In this video, we learn how to use Next.js'
Incremental Static Regeneration to dynamically create new static assets per route.
Incremental Static Regeneration (ISR) is a great compromise between the performance benefits of static sites/pre-rendered pages and serving up fresh content.
Each time a user visits a particular route, they are served a static page. This is the case for anytime you declare a
getStaticProps function, however with ISR, Next.js runs the
getStaticProps function again in the background and creates a new static page for that route. The next person to visit the route will see the newly generated page. We can specify a timeout period to avoid this happening too frequently.
ISR is a complicated concept, but is super easy to implement in Next.js. Simply return
revalidate: 60 from the
getStaticProps function, and enjoy the magic!
Jon Meyers: [0:00] Our application has been modified to display each of our movies' titles. These are sorted based on when they were added to the Notion database. If I add a new movie and then refresh our application, when running in development mode, our new movie will be displayed at the top of the list.
[0:15] If we create a production build of our application, by running npm run build and then serve that with npm start, if I add a new movie and refresh our application, we're not going to see that new movie until we rebuild our app.
[0:35] Back over in our getStaticProps function we can opt into something called incremental static regeneration by returning the property revalidate and setting this to a number.
[0:46] If we rebuild and start our application again, when we add a new movie and refresh our application, we're not going to see that new movie, but what this is done in the background is kicked off another static build for just this one page. The next person who visits our page sees the new movie that we've added.

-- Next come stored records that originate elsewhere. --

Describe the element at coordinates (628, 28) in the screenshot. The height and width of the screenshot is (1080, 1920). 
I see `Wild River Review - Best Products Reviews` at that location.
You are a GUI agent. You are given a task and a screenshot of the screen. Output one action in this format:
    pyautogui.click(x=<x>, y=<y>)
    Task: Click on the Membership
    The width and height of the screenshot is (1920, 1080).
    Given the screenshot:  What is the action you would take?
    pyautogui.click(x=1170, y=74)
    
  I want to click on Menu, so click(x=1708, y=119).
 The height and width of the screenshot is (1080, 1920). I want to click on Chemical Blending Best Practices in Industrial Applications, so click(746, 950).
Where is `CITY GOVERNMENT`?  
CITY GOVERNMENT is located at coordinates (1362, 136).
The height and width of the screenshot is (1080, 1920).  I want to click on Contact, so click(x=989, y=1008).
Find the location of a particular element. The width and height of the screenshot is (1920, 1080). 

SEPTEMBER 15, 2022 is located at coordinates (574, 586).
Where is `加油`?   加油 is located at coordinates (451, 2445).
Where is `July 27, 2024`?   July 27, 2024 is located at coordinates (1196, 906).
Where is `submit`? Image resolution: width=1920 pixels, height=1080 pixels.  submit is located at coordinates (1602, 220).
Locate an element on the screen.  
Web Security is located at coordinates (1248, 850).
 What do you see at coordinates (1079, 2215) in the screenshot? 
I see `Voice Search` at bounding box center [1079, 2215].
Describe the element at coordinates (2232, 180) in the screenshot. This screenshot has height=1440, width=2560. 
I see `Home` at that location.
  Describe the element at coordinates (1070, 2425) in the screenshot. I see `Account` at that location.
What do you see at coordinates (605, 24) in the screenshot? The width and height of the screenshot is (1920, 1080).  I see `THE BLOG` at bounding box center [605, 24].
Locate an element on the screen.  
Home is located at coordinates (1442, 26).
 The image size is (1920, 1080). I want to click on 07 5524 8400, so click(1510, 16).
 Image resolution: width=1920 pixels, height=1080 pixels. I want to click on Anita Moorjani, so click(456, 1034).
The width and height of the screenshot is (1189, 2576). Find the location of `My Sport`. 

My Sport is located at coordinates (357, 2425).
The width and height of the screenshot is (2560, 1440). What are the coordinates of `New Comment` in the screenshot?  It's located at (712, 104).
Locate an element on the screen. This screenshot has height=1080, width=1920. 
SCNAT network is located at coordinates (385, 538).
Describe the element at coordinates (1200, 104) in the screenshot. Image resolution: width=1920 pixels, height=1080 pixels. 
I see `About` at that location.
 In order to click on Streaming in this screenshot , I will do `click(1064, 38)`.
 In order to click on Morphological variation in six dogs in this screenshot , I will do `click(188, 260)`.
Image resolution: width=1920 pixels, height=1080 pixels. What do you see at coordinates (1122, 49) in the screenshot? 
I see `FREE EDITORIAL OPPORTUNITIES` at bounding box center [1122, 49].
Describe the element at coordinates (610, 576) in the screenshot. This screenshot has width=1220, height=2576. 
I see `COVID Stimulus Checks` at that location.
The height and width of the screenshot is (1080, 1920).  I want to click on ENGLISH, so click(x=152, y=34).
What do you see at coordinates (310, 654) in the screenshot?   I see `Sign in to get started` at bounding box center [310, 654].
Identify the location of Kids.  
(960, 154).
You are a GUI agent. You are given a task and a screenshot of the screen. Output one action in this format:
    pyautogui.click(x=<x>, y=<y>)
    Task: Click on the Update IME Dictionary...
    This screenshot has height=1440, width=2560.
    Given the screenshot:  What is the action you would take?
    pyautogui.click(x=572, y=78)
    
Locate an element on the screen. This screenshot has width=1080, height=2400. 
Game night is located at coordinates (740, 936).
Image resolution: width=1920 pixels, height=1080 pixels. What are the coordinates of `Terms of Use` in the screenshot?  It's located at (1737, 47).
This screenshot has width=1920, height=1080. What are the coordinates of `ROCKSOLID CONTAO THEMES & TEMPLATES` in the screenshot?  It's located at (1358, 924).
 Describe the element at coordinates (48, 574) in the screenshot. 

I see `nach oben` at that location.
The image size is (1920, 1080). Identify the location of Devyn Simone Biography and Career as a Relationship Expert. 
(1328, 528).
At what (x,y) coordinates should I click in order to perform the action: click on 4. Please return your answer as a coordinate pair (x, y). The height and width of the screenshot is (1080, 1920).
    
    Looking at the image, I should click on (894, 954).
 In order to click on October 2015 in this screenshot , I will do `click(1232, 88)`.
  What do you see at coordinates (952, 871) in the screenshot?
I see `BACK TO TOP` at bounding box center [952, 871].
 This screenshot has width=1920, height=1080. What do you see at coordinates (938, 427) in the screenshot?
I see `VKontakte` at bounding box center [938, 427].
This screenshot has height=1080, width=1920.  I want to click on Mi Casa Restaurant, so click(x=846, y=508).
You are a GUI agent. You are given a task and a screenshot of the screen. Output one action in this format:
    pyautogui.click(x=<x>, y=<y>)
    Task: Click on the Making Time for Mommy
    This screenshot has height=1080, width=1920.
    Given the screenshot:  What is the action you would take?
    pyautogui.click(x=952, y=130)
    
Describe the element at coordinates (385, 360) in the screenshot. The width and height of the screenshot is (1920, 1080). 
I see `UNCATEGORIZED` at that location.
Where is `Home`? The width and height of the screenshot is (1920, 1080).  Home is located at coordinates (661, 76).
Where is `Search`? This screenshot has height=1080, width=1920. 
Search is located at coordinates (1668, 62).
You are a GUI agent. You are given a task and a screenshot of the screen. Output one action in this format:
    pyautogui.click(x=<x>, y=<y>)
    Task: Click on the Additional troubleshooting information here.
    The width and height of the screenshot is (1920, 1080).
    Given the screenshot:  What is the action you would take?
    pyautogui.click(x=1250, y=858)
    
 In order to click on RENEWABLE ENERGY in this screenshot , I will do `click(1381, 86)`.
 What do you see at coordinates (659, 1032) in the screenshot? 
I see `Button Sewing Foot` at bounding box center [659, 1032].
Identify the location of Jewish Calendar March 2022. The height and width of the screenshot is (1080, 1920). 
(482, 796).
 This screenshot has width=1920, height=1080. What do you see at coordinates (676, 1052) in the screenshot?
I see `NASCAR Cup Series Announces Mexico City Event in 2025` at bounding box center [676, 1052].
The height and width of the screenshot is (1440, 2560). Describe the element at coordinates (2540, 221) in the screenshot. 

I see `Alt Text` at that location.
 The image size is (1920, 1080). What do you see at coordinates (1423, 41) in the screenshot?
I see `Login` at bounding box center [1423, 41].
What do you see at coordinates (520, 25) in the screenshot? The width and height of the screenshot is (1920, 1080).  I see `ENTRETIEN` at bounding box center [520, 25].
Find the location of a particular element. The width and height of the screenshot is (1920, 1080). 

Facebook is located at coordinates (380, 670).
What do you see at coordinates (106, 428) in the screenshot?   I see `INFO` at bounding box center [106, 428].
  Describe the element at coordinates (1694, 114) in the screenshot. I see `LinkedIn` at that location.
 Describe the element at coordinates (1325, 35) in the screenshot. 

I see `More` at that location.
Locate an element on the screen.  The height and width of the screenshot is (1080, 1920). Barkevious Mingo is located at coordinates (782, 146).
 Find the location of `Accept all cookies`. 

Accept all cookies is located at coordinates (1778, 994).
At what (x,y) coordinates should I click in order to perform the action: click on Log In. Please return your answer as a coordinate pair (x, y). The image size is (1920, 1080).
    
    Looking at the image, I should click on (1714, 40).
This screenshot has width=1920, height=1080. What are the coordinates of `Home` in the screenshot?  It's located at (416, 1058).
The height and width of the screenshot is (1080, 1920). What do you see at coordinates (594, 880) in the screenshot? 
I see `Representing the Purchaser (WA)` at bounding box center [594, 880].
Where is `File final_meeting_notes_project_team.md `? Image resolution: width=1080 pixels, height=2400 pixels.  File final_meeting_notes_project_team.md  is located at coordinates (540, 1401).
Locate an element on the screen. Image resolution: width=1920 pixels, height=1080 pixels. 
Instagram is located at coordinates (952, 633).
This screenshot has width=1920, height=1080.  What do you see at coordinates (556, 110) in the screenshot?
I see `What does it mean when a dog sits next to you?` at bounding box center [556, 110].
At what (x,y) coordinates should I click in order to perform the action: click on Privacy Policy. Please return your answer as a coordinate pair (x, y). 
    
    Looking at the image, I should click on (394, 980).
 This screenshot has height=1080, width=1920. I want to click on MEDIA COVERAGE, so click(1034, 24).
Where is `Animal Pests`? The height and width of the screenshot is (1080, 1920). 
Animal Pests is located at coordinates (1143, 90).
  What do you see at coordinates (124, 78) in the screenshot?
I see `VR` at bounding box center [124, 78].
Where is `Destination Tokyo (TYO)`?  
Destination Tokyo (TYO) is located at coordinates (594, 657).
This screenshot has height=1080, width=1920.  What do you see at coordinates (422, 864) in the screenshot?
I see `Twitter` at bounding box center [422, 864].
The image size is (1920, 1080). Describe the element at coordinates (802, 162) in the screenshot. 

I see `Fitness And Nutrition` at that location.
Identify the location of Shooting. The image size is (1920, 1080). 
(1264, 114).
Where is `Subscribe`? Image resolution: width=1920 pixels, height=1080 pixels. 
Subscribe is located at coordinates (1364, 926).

[1:04] Again, if I add another movie to our Notion database and refresh our application, the first person is going to kick off that static build and the next person to visit the website is going to get that new movie.
[1:16] If we had a highly trafficked page, this would not be very performant to rebuild the application every single time someone hits refresh, and that's why we passed the value 60 to revalidate. This means that that process will only happen at most once every 60 seconds.
[1:30] This value can be changed if we want that to happen more frequently or increased, if we don't mind that content being stale for a longer period of time.